Being aware of the limitations of the R2 as a quality check metric, such as its failure to account for each model's degree of freedom, we also calculated the adjusted variance of the model (AdjR2) as follows:
Equation 4\({\text{A}\text{d}\text{j}\text{R}}^{2}=1- \frac{(1-{\text{R}}^{2})(N-1)}{N-P-1}\)
Where N is the number of fMRI image time points, and P corresponds to the number of regressors of no-interests (confounds) included in each model. Unlike the R2, which measures the proportion of variance explained by the model, AdjR2 takes into account the degree of freedom of the model.
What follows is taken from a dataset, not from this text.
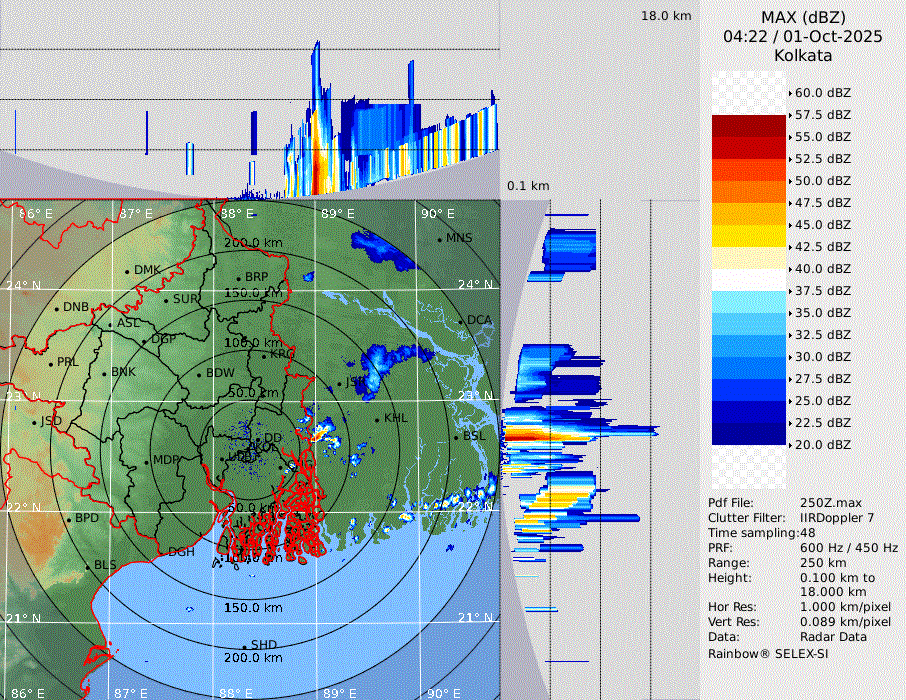Click the MAX (dBZ) title text
906x700 pixels.
pyautogui.click(x=803, y=17)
This implies that with an increase in the number of regressors (resulting in the degree of freedom increase), the AdjR2 value will increase only if the additional regressors enhance the overall model performance. The AdjR2 was extracted in the CSF mask. t-statistics were performed to compare the R2 and AjdR2 between each model, and differences were considered significant with a p-value < 0.005, which was adjusted for multiple comparisons using Bonferroni correction (0.05 /10 = 0.005).
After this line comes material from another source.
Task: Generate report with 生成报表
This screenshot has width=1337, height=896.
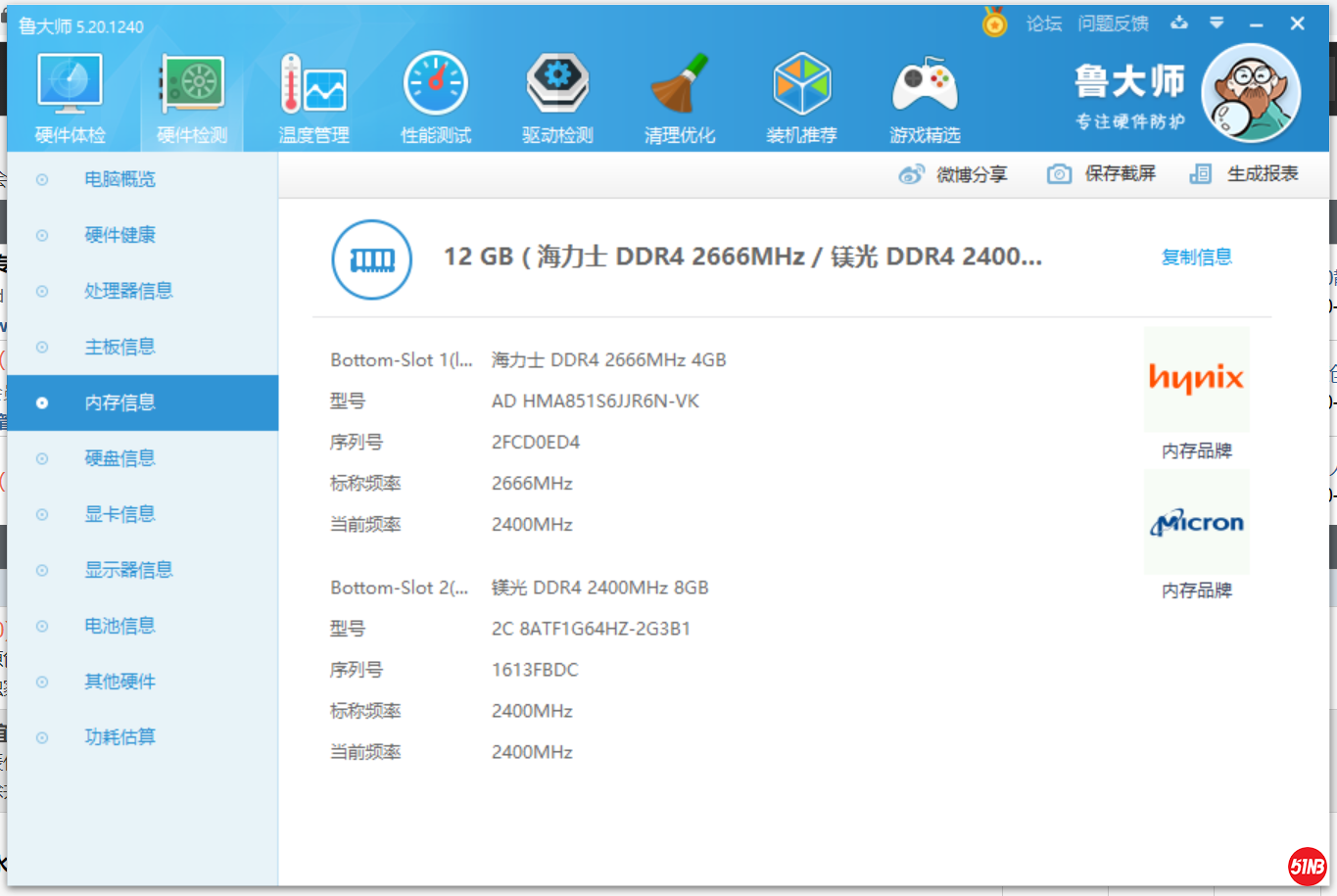Action: 1244,174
Resting-state functional connectivity. To assess the impact of denoising methods on functional connectivity measures, we conducted ROI-based analyses on the residual (cleaned) images. We defined 4 ROIs in the spinal cord (right ventral horn C5-C8, right dorsal horn C5-C8, left ventral horn C5-C8, left dorsal horn C5-C8) and 1 ROI in the surround mask cord (CSF C5-C8). We extracted and band-pass filtered (0.01–0.17 Hz)(Barry et al., 2018a) the time series within each ROI and calculated the average signal. Next, for each participant, we computed the partial correlation between each pair of spinal cord ROIs while the CSF average signal was used as a covariate. The Fisher-transformed correlation coefficients were employed to establish functional connectivity between each ROI pair, specifically between ventral horns (Ventro-Ventral FC), dorsal horns (Dorso-Dorsal DC), ventro-dorsal right horns (Right FC) and ventro-dorsal left horns (Left FC). For each FC, t-statistics were performed to compare the functional connectivity between each model (corrected for multiple comparisons using Bonferroni correction 0.05 /10 = 0.005).